Introduction Surgical procedures in persons with haemophilia A or B with inhibitors (PwHABI) require the use of bypassing agents (BPA) and carry a high risk of complications. Historically, only two BPAs have been available; these are reported to have variable responses. Aim To prospectively evaluate the efficacy and safety of a new bypassing agent, human recombinant factor VIIa (eptacog beta) in elective surgical procedures in PwHABI in a phase 3 clinical trial, PERSEPT 3. Methods Subjects were administered 200 µg/kg (major procedures) or 75 µg/kg eptacog beta (minor procedures) immediately prior to the initial surgical incision; subsequent 75 µg/kg doses were administered to achieve postoperative haemostasis and wound healing. Efficacy was assessed on a 4‐point haemostatic scale during the intra‐ and postoperative periods.
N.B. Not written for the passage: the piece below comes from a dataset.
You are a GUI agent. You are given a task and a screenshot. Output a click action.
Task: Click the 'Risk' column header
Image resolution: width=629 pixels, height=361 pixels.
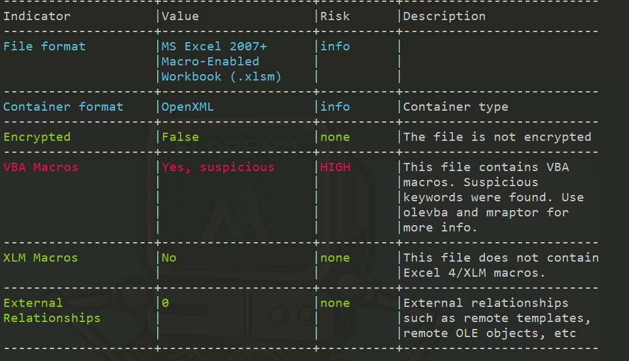pyautogui.click(x=335, y=16)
Anti‐drug antibodies, thrombotic events and changes in clinical/laboratory parameters were monitored throughout the perioperative period. Results Twelve subjects underwent six major and six minor procedures. The primary efficacy endpoint success proportion was 100% (95% CI: 47.8%–100%) for minor procedures and 66.7% (95% CI: 22.3%–95.7%) for major procedures; 81.8% (95% CI: 48.2%–97.7%) of the procedures were considered successful using eptacog beta. There was one death due to bleeding from a nonsurgical site; this was assessed as unlikely related to eptacog beta. No thrombotic events or anti‐eptacog beta antibodies were reported. Conclusion Two eptacog beta dosing regimens in PwHABI undergoing major and minor surgical procedures were well‐tolerated, and the majority of procedures were successful based on surgeon/investigator assessments. Eptacog beta offers clinicians a new potential therapeutic option for procedures in PwHABI.